** WHAT YOU NEED TO DO **
Copy out the data below word for word, from the line holding "You are a computer-use agent. Viewport: 550px" through the line holding "point(8,103)", both included.

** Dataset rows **
····················
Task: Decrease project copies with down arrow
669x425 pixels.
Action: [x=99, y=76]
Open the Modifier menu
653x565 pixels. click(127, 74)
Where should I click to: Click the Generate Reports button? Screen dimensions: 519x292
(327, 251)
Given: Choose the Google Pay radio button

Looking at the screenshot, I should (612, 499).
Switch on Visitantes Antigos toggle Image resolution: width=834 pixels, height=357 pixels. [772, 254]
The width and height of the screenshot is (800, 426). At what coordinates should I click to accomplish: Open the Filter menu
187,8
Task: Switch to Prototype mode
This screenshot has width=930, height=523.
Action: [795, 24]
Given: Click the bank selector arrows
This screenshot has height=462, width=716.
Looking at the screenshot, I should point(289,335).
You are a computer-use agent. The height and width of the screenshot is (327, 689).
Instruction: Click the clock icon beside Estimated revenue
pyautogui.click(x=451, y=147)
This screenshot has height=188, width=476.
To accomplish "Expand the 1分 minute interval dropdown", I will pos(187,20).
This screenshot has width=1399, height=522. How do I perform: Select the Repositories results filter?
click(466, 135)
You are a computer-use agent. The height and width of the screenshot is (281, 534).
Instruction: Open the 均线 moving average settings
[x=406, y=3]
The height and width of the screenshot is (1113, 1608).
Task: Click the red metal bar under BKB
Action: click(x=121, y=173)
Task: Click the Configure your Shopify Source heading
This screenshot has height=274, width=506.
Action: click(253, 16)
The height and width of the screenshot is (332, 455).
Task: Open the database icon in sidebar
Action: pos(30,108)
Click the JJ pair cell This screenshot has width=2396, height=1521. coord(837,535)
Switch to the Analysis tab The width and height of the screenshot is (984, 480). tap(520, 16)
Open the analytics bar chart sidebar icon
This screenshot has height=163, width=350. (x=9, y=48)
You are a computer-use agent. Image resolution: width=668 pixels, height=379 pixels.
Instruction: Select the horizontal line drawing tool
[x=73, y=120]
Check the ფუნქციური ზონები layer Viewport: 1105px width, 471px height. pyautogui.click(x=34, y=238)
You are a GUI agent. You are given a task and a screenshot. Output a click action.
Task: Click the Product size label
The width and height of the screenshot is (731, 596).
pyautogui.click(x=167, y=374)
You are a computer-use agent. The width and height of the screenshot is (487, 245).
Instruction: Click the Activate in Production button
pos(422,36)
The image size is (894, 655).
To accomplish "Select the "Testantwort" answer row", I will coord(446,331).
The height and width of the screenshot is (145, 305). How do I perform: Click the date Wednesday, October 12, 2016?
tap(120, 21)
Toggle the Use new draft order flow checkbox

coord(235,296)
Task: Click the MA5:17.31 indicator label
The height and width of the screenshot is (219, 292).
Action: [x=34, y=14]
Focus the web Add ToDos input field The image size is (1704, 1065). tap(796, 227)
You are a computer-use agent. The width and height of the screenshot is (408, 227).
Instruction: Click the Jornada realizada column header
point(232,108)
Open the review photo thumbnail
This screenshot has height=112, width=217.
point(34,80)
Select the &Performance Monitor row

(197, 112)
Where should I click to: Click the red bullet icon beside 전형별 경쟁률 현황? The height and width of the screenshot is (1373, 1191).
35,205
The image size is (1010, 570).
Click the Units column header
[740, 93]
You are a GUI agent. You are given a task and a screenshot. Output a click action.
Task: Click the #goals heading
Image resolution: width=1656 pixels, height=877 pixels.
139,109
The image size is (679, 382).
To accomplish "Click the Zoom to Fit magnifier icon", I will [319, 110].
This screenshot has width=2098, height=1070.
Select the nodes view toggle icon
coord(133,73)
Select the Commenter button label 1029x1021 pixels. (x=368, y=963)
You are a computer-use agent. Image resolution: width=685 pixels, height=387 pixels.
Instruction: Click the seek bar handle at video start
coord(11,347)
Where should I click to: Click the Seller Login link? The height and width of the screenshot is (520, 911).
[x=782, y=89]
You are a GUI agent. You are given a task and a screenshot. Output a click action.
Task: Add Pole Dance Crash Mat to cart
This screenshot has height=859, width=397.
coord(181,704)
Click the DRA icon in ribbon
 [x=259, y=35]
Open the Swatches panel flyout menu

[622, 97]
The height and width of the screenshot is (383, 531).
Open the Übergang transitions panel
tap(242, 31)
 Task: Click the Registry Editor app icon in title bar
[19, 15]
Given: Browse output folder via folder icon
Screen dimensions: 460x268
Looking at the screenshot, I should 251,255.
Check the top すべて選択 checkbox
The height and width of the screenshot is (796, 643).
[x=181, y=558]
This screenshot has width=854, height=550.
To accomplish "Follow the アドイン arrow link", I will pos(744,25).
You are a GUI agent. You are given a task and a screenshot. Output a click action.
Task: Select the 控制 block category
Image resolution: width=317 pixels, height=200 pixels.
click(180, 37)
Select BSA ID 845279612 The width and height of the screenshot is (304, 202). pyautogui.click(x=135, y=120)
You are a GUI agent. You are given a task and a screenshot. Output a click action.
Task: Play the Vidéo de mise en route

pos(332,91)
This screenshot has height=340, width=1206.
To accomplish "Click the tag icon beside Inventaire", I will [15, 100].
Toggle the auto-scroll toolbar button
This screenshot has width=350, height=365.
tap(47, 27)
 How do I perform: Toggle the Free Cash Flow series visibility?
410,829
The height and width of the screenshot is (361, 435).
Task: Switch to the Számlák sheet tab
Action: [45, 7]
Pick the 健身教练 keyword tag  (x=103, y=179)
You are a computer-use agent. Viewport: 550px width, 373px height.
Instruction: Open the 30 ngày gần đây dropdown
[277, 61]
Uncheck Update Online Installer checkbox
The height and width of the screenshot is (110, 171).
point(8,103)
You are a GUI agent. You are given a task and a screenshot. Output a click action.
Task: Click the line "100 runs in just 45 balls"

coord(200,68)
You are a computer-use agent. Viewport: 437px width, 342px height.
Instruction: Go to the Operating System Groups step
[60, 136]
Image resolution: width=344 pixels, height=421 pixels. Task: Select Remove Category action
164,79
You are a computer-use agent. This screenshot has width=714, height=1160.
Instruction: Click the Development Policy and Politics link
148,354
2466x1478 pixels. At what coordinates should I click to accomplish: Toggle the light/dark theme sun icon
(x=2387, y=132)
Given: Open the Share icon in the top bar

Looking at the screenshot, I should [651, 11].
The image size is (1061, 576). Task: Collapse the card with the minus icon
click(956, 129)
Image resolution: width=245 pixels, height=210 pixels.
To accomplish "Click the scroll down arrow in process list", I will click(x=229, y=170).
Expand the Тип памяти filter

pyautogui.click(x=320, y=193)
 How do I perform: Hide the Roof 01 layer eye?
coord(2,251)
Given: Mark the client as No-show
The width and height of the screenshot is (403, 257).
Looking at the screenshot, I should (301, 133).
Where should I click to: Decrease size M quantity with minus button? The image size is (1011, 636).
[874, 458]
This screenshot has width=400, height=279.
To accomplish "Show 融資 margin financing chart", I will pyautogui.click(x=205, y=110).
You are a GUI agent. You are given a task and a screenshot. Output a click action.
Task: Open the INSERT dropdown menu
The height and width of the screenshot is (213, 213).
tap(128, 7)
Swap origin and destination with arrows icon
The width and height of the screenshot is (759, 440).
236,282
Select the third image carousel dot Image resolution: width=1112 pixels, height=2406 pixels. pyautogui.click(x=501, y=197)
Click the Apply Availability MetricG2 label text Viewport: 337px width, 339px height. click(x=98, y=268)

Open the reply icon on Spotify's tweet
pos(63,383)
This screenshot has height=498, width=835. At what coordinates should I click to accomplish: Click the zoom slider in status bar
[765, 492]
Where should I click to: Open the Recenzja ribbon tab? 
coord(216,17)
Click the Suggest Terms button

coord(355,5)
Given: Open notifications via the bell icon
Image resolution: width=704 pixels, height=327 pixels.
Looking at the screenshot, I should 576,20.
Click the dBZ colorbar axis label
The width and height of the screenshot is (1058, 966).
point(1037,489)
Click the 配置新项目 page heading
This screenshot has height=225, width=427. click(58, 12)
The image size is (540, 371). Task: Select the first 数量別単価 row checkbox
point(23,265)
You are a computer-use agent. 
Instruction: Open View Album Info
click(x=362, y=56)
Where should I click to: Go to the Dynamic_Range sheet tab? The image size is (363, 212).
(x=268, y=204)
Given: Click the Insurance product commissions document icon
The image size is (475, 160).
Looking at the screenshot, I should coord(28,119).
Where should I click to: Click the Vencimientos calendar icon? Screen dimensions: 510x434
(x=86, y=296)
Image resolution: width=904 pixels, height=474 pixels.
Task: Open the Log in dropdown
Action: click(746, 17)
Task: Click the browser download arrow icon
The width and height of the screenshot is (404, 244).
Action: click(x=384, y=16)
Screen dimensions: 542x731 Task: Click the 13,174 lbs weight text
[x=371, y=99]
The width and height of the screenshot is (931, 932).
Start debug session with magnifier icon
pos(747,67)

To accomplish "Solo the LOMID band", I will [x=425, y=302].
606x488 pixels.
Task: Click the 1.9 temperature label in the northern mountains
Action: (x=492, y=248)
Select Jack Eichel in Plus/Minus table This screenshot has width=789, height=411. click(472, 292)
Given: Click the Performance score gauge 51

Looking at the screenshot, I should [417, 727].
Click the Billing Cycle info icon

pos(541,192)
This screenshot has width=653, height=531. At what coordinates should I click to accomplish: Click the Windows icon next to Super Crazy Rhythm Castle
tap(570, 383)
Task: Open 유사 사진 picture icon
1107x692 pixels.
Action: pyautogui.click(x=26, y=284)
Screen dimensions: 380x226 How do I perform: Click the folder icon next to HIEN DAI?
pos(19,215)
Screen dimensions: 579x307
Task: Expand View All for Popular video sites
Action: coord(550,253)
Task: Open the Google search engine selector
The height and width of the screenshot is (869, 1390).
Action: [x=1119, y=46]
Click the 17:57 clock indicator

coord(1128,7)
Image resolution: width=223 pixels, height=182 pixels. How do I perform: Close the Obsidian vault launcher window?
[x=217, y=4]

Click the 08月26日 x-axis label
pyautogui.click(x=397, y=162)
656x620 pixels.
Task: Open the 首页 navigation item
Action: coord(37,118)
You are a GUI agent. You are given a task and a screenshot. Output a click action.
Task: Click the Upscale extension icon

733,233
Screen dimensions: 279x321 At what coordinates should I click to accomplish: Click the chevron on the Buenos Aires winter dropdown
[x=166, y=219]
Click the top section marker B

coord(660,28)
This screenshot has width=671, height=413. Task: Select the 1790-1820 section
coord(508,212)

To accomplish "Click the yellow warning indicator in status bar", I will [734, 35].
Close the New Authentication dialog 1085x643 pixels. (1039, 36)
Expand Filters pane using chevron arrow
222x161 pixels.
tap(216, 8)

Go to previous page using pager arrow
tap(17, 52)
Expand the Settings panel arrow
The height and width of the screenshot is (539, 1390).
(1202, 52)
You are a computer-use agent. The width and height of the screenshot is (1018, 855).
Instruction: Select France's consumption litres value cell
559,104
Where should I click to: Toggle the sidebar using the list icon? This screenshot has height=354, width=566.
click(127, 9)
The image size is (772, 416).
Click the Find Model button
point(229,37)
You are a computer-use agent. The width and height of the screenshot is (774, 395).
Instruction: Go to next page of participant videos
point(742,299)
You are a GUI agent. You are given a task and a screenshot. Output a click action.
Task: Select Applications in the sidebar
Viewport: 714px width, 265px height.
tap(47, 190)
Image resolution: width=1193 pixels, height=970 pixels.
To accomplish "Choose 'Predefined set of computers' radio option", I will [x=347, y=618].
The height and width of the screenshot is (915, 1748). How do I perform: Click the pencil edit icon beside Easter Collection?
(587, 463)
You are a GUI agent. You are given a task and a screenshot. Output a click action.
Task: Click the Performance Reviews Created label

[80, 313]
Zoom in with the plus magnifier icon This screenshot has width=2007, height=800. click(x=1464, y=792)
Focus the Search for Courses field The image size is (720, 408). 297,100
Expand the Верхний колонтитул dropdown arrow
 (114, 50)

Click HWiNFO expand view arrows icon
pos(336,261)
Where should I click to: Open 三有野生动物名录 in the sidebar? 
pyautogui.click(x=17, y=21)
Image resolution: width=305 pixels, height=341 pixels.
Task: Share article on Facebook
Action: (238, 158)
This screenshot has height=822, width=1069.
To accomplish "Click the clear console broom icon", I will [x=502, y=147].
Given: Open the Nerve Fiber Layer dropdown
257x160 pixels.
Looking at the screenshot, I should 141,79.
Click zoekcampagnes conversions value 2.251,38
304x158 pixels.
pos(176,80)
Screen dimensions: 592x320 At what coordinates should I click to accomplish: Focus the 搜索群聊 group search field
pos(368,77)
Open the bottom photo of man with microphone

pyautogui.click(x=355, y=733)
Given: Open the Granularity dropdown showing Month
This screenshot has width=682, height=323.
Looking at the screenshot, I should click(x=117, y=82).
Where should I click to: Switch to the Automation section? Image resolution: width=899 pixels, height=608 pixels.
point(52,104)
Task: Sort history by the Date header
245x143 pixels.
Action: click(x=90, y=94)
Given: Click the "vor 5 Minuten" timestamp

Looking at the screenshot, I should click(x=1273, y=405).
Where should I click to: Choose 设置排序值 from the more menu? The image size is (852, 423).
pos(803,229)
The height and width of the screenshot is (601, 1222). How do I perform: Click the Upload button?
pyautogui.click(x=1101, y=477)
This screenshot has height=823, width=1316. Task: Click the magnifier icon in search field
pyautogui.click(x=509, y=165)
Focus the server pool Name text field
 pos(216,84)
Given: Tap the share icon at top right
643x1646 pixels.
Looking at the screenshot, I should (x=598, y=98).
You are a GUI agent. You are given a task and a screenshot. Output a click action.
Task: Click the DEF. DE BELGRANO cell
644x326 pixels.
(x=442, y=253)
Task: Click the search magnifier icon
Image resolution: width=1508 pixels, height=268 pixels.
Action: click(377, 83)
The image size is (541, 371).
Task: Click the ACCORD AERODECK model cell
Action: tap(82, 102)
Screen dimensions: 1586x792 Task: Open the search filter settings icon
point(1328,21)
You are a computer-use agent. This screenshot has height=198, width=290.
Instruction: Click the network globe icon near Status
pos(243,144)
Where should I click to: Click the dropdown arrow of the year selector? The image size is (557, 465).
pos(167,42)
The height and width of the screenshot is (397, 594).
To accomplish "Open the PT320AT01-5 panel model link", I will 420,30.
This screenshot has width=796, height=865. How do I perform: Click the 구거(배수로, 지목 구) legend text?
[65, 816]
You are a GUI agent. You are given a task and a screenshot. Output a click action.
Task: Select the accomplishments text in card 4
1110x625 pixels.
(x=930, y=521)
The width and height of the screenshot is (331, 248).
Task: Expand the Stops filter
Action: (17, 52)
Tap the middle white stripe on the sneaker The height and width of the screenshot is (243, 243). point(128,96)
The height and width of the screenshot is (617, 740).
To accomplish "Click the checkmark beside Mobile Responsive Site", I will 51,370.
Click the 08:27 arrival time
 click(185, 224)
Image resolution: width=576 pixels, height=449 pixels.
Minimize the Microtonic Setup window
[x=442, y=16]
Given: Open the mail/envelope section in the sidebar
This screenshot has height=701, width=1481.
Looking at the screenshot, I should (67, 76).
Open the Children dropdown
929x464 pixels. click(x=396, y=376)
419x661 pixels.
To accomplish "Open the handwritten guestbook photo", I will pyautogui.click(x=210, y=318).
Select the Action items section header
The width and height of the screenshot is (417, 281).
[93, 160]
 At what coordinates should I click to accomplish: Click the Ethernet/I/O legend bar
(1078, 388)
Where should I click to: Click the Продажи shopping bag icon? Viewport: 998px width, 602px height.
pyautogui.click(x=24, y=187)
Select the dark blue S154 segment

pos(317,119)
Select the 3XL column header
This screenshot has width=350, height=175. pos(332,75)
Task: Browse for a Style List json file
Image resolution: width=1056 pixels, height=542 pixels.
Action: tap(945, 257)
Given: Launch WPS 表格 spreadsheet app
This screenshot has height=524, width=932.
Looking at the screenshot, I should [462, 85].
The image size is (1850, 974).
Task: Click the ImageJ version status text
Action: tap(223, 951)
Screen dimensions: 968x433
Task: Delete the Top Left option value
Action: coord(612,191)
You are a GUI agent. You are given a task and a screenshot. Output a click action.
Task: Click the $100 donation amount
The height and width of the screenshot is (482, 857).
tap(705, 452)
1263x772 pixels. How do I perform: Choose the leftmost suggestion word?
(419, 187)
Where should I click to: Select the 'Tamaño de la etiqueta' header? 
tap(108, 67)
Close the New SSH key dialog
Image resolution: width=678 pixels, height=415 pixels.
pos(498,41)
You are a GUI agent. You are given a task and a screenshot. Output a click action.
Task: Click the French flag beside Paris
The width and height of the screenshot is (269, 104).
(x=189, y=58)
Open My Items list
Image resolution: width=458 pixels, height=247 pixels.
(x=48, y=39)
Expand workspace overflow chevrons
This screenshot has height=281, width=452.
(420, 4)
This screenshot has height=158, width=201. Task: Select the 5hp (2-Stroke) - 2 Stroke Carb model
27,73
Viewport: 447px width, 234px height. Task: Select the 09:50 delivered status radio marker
····················
** ANSWER TO THE EXERCISE **
You are a computer-use agent. Viewport: 550px width, 373px height.
Instruction: Open the 30 ngày gần đây dropdown
[277, 61]
Uncheck Update Online Installer checkbox
The height and width of the screenshot is (110, 171).
point(8,103)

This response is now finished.